March 31, 2010 4:38:23 PM PDT
When a grandmother got a call recently from a man claiming to be a police officer, she was worried sick. The man said the woman's 17-year-old granddaughter was in jail in Canada. They even put her on the phone.

"She was crying and said 'Granny please, please don't call mom and dad, I don't want to hurt them. Hurting you is worse, but I don't want to hurt them too,'" said the woman who asked not to be identified.

The woman said she didn't know why her granddaughter would be in Canada, but then she remembered she was planning a spring break trip. Flustered, she didn't try to confirm the story.

"I was worried to death because she gave me so many minutes to get it to her," recalled the woman.

She headed straight to the bank and withdrew more than $2,500 for the alleged bond. Then, she followed the instructions on where to wire it.

"I love my grandchildren so much. I wanted her home with me," said the woman.

But then came another frantic phone call. The girl needed another $2,500 for an attorney. She wired the cash and was told her granddaughter was on a flight to Raleigh Durham Airport and she would be home soon. She waited and waited.

"Come in here and cried sitting in the chair waiting for daylight to come," she recalled.

At daylight, she didn't hear from her granddaughter, so she finally went to her son's home to let him know his daughter was in big trouble.

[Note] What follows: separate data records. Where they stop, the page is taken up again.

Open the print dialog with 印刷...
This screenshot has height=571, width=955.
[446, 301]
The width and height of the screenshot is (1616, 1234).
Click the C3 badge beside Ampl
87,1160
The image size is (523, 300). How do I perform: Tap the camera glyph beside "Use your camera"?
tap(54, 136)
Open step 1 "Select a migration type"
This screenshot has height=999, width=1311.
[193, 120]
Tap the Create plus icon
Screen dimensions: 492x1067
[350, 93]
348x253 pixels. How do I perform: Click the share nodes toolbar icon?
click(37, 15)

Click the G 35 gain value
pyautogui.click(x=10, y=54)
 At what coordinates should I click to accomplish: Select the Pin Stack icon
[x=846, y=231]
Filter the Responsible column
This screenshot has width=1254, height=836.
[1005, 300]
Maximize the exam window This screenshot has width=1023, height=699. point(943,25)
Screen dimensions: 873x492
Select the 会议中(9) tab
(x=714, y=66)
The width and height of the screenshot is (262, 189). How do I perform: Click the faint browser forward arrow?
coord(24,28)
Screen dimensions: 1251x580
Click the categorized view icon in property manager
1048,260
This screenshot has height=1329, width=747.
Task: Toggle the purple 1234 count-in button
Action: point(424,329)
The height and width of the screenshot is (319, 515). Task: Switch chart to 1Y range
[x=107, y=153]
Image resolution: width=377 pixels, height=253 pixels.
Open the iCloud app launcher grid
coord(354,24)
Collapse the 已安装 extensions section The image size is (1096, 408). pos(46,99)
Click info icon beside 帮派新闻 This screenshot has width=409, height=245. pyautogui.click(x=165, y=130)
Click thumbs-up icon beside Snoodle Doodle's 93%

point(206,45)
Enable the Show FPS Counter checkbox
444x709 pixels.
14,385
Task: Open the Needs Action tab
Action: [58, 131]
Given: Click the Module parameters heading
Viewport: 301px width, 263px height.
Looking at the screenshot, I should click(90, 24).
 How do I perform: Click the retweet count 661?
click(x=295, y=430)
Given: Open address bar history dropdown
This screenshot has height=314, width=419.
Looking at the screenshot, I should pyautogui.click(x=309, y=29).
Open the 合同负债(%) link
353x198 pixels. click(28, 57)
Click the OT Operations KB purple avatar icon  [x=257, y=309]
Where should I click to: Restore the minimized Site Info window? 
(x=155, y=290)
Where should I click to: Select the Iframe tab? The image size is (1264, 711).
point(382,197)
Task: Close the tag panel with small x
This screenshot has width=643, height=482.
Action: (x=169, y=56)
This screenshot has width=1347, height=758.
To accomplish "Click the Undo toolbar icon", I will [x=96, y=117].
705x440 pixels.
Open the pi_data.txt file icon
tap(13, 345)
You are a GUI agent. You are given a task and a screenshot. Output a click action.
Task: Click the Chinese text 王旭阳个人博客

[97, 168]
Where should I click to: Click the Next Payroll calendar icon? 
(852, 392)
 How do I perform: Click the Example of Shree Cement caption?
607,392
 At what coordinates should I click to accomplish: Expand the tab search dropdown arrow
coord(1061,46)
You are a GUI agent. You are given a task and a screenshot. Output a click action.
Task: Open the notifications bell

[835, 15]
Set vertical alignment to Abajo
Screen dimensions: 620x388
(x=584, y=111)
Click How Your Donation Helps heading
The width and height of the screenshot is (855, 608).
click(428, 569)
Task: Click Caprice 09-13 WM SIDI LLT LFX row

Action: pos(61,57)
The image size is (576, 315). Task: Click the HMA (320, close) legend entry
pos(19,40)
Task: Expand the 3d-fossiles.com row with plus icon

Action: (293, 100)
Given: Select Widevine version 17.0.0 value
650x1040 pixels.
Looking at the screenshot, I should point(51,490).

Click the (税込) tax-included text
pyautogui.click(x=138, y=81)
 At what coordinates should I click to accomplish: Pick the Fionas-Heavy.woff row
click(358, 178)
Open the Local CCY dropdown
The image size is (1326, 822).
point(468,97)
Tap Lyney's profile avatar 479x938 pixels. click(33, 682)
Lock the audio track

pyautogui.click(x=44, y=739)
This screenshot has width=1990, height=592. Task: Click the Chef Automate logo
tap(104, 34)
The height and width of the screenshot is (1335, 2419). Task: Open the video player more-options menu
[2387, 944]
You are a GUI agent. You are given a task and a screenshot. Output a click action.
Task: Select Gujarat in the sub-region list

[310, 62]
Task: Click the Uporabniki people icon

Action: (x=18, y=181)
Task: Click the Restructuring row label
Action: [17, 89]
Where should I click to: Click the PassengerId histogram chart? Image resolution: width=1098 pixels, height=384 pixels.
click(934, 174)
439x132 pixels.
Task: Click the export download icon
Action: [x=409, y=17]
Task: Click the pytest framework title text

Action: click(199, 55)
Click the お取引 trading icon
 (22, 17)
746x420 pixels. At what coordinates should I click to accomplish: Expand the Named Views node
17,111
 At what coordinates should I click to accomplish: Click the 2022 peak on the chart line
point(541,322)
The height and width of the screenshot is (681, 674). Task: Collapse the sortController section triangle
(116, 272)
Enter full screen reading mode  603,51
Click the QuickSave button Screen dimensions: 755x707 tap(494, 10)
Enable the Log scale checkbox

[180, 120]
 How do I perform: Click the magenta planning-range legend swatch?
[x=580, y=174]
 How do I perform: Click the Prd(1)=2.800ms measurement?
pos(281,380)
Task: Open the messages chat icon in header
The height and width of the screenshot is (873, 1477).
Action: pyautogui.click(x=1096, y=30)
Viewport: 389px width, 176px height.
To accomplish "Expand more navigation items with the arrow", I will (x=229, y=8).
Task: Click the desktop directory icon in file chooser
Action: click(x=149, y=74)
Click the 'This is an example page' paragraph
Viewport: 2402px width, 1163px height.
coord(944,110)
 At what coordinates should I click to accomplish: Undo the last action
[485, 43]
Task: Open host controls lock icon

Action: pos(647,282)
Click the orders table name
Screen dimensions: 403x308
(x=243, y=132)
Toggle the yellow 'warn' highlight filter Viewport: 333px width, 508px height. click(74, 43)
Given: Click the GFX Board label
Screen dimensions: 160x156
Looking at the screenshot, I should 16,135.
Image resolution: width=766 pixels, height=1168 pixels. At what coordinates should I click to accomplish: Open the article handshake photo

"They said no she's been in school the whole week and she worked last night till 9:00," said the woman.

That's when she realized she'd been taken and that the girl on the phone wasn't really her granddaughter at all. And while she admits there were red flags, she says she ignored them all for the love of her granddaughter.

"You have to be a grandmother and a mother before you would know to say I wouldn't be that dumb. If you thought for a minute your child was in danger all you would think in your head is to get her home and that was me," she said.

And she's not alone. This scam is hitting grandparents all over the county.

Just last year, the Canadian Anti-fraud Centre got more than 1,100 reports from emergency scam victims in the U.S. who were taken for millions of dollars. And what's shocking about that number is that Canadian police say only about 5 percent of these cases are even reported because of embarrassment.

If you get a call like this, experts say the biggest red flag is if you're asked to wire money, especially out of the country. It's nearly impossible to track and catch the scammers.

So how do scammer's get this information? Sometimes it's through social networking sites.